Um herauszufinden, ob ihre Investitionen und Darlehen nachhaltig sind, müssen die Banken alle für die Taxonomie relevanten Daten über ihre Firmenkunden sammeln. Viele dieser Firmen sind jedoch noch nicht verpflichtet, ihre Taxonomie-Daten zu erheben oder zu veröffentlichen. Die Banken wissen also nicht, woher sie die Daten über die Unternehmen holen sollen, wenn die Unternehmen sie selbst noch nicht freigeben.

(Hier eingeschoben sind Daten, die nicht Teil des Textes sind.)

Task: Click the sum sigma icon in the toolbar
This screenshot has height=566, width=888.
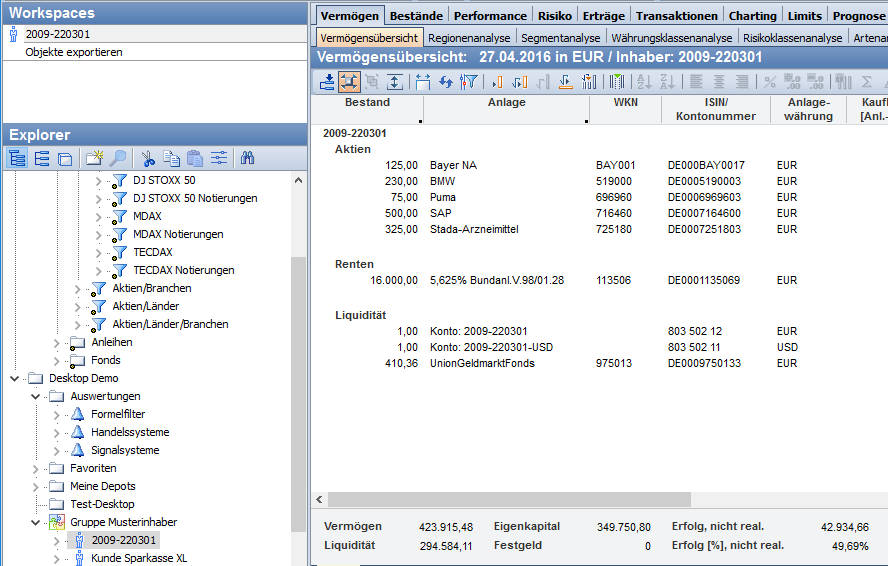Action: (867, 82)

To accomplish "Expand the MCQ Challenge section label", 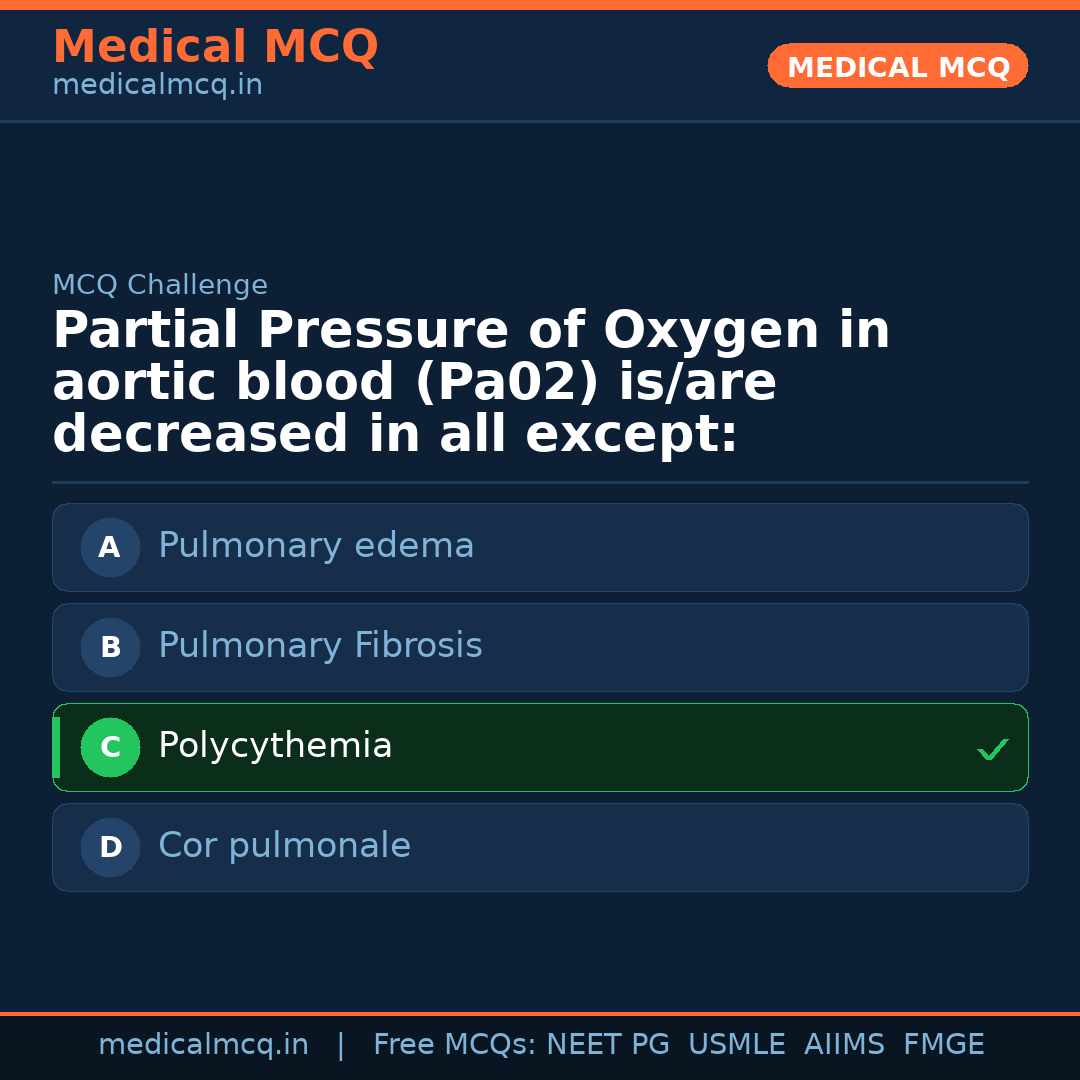I will click(x=160, y=284).
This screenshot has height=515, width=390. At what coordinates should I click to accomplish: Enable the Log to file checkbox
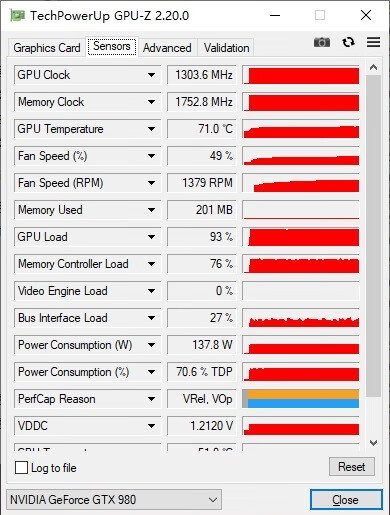(21, 468)
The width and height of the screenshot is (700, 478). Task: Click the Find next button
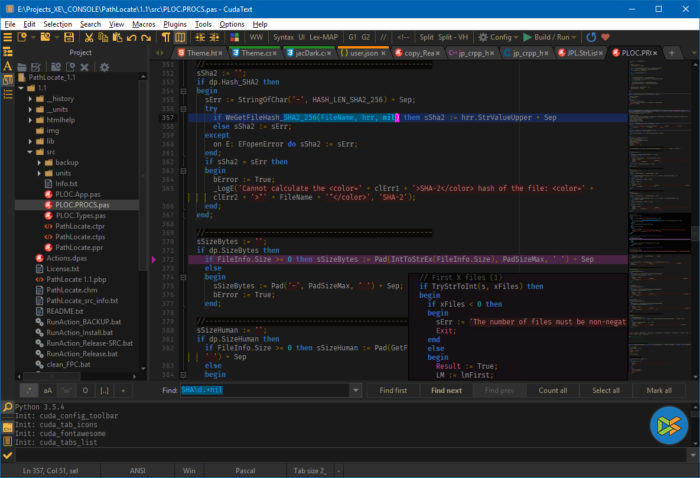[x=446, y=390]
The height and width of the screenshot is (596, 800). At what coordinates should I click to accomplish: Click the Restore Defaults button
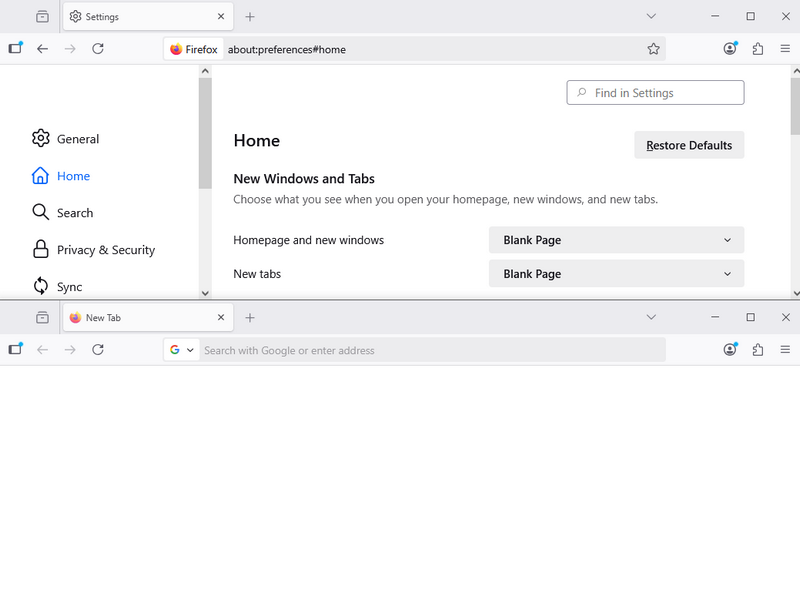[x=689, y=145]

Diese dürften Probleme sich mit der Zeit legen, wenn auch die Reporting-Richtlinien für Firmen im Zuge der EU Taxonomie überarbeitet werden. Und dass eine Buchhaltung für den Planeten komplexer ist als der Buchhaltungskurs im ersten Semester BWL, sollte eigentlich nicht überraschen.

Der Brüssel Effekt

Die EU hofft, dass sich ihre Taxonomie weltweit als Standard für nachhaltige Investitionen durchsetzt. Banken, die in der EU ein nachhaltiges Finanzprodukt verkaufen wollen, müssen sich an die Taxonomie halten. Die Banken werden sich dafür einsetzen, dass sie in anderen Märkten nicht allzu unterschiedliche Standards erfüllen müssen. So könnten andere Märkte der Brüsseler Regulierung folgen. Mehr zum sogenannten Brüssel Effekt findest du in diesem Beitrag.

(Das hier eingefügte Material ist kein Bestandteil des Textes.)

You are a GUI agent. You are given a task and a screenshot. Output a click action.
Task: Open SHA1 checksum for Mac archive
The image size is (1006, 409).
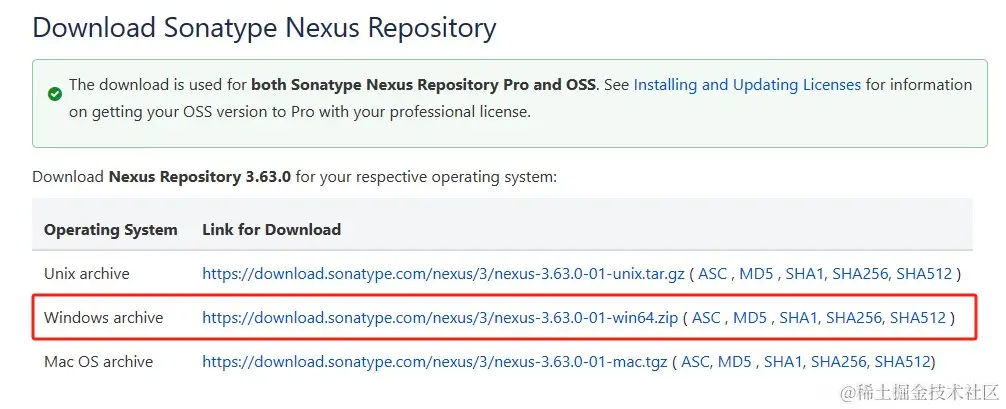click(x=785, y=361)
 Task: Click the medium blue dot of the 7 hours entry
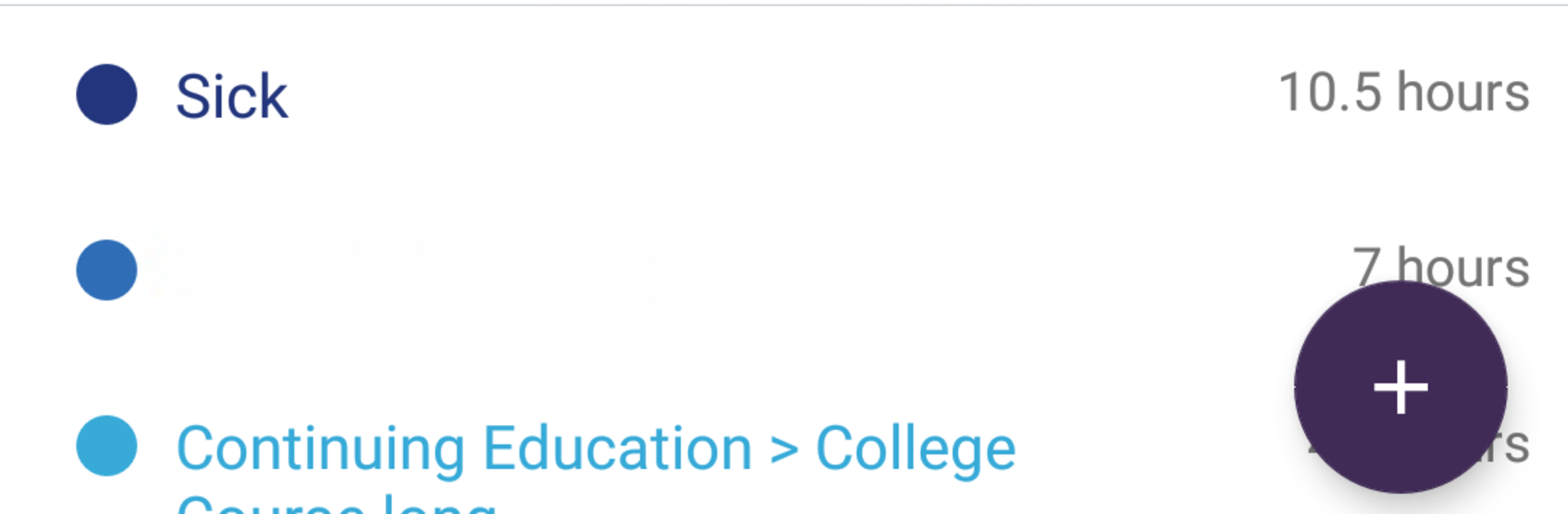[x=106, y=270]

Durch den Brüssel Effekt könnte die EU Taxonomie auch in die Schweiz kommen. Die Taxonomie betrifft indes nicht nur Banken. Auch Schweizer Unternehmen könnten beginnen, ihr Reporting nach der EU Taxonomie zu richten. Denn die Übernahme der EU Taxonomie dürfte auch den Schweizer Unternehmen den Zugang zu Kapital erleichtern. Zudem würden sie eher von öffentlichen Aufträgen in der EU profitieren, die an Nachhaltigkeitsziele gebunden sind.

Am ehesten wird sich die EU Taxonomie durchsetzen, wenn sie in breiten Kreisen als gute, evidenzbasierte Nachhaltigkeitsdefinition anerkannt wird und gleichzeitig in der Praxis umsetzbar ist. In diesem Fall kann die EU Taxonomie als Qualitätslabel für Finanzprodukte global dazu beitragen, die Wirtschaft in eine umweltfreundlichere Richtung zu lenken.

Buchhaltung allein bringt noch nichts

Aber nur weil es bald ein neues, komplexes System gibt, um die Auswirkungen der Wirtschaft und einzelner Unternehmen auf die Umwelt zu bestimmen, ist noch nichts gewonnen. Ohne Mut zu tiefgreifenden Veränderungen und schwierigen Entscheiden bleibt die Taxonomie eine technokratische Trockenübung. Dass die EU-Kommission sich nicht in der Lage sah, Erdgas als klimaschädlich zu taxieren, zeigt, wie schwierig die Entscheide politisch nach wie vor sind. Trotzdem werden sie nötig sein.

Der Planet kümmert sich nicht um eine möglichst raffinierte Buchhaltung, solange sie lediglich seinen Untergang dokumentiert.